Task goal. Where the string "Network" appears in a line of the data, show that line.

━━━ Dataset records ━━━

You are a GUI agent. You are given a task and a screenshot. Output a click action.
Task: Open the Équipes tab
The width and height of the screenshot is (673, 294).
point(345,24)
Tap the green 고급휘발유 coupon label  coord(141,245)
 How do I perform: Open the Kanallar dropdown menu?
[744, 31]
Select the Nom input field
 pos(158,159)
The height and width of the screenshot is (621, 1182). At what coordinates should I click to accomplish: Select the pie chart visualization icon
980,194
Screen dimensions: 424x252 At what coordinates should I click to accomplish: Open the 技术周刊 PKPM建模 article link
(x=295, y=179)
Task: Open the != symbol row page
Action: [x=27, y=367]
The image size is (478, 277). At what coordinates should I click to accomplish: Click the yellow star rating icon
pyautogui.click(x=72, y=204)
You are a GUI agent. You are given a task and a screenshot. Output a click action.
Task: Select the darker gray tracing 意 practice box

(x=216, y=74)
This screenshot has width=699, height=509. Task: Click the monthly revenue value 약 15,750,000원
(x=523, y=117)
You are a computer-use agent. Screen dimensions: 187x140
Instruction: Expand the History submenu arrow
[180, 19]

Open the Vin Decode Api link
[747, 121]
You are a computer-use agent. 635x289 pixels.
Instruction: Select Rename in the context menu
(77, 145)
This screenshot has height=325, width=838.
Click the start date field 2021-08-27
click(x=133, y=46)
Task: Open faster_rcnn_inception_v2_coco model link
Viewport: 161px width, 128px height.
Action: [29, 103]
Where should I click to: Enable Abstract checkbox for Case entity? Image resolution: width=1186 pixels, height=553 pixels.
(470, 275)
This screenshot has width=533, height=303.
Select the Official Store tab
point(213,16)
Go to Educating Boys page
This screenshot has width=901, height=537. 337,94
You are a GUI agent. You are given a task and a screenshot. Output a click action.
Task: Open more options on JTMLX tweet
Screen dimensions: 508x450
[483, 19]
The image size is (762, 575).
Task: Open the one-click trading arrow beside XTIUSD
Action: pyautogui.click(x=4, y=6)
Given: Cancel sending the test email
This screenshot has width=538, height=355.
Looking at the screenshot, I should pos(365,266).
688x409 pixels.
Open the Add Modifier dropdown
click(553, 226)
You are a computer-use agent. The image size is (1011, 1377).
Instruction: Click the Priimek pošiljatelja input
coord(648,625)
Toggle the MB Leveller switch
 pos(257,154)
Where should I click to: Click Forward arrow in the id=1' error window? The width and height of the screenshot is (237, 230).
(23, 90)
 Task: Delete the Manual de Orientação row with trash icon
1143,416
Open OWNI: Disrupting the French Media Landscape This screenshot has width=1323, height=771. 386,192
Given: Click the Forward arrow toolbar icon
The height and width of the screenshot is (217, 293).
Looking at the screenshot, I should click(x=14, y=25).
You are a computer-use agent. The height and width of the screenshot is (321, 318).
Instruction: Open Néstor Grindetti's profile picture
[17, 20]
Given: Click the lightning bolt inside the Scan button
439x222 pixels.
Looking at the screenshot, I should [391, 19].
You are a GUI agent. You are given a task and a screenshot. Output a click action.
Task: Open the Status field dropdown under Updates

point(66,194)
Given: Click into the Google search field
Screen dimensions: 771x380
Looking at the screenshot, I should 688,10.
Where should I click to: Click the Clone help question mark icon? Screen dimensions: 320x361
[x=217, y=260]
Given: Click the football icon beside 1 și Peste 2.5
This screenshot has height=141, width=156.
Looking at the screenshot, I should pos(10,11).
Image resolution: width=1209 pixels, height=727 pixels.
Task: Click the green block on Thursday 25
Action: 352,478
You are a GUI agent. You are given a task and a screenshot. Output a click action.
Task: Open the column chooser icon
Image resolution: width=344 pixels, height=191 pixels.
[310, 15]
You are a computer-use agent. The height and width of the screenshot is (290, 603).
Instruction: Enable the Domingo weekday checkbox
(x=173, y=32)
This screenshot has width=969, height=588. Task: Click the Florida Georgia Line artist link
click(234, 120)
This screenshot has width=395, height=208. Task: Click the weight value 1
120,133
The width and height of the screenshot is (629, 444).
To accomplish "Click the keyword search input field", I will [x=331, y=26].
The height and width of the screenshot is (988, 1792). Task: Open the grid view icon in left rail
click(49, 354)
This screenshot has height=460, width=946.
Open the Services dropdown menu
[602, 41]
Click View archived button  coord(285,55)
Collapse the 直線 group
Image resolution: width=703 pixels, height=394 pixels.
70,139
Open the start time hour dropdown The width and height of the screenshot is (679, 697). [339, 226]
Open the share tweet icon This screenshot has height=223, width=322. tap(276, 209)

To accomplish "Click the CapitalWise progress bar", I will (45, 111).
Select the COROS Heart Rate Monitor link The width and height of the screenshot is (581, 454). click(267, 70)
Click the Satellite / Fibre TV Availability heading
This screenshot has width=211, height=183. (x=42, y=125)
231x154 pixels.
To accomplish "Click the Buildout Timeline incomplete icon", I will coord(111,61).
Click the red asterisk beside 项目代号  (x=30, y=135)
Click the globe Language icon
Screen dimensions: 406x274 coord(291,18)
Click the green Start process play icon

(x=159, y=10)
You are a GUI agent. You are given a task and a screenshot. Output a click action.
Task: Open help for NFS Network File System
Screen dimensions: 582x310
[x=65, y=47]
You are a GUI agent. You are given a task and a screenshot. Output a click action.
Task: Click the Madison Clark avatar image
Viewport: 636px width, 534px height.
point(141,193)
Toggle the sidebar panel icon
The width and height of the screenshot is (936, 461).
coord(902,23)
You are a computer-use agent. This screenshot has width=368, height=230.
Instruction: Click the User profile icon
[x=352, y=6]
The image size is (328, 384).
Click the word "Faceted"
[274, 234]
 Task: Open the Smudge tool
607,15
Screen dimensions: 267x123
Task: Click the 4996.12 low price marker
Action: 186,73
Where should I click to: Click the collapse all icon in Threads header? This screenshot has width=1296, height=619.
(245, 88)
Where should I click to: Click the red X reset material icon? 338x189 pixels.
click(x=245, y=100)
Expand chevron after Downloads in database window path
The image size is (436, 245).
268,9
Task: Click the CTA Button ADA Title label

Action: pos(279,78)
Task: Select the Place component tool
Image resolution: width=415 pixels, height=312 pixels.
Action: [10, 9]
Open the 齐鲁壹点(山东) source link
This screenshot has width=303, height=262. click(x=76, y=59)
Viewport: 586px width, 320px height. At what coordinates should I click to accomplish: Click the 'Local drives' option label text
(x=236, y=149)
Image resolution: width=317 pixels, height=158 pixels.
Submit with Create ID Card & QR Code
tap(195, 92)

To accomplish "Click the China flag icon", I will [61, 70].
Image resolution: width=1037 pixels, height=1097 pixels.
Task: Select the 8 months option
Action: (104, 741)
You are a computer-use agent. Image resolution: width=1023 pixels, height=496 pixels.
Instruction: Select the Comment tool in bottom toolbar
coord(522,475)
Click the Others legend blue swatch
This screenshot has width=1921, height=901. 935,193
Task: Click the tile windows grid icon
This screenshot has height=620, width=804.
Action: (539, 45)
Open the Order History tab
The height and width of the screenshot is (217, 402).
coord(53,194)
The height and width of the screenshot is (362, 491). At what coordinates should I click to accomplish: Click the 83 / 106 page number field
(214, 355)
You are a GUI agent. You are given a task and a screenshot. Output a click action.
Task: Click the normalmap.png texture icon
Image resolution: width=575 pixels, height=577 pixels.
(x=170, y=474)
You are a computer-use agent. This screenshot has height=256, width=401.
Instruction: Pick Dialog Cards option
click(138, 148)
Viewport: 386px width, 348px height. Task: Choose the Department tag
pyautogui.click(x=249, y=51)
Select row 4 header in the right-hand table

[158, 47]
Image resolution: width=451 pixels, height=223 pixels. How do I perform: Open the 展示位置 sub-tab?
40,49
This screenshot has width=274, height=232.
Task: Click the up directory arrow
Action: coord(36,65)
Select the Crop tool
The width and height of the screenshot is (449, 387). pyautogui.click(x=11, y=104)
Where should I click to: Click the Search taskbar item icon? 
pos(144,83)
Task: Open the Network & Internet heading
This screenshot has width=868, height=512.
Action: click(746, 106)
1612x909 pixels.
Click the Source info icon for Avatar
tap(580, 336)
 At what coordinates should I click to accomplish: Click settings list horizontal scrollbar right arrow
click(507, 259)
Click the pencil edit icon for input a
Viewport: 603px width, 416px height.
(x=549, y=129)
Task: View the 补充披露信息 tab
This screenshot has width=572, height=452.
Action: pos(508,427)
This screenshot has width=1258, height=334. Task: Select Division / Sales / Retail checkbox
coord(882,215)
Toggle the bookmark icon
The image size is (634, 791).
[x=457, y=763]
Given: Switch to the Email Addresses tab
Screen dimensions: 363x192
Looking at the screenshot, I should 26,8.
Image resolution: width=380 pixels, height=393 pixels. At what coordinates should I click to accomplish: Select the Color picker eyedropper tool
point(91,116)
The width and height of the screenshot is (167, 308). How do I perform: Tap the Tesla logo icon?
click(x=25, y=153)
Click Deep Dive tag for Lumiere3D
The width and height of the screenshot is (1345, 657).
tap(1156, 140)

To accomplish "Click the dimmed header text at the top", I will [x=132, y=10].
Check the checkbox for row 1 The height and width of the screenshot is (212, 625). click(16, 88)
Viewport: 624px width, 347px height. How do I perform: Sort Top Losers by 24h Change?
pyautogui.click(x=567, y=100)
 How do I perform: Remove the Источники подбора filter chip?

━━━

Answer box.
Task: Open help for NFS Network File System
Task: Open the Network & Internet heading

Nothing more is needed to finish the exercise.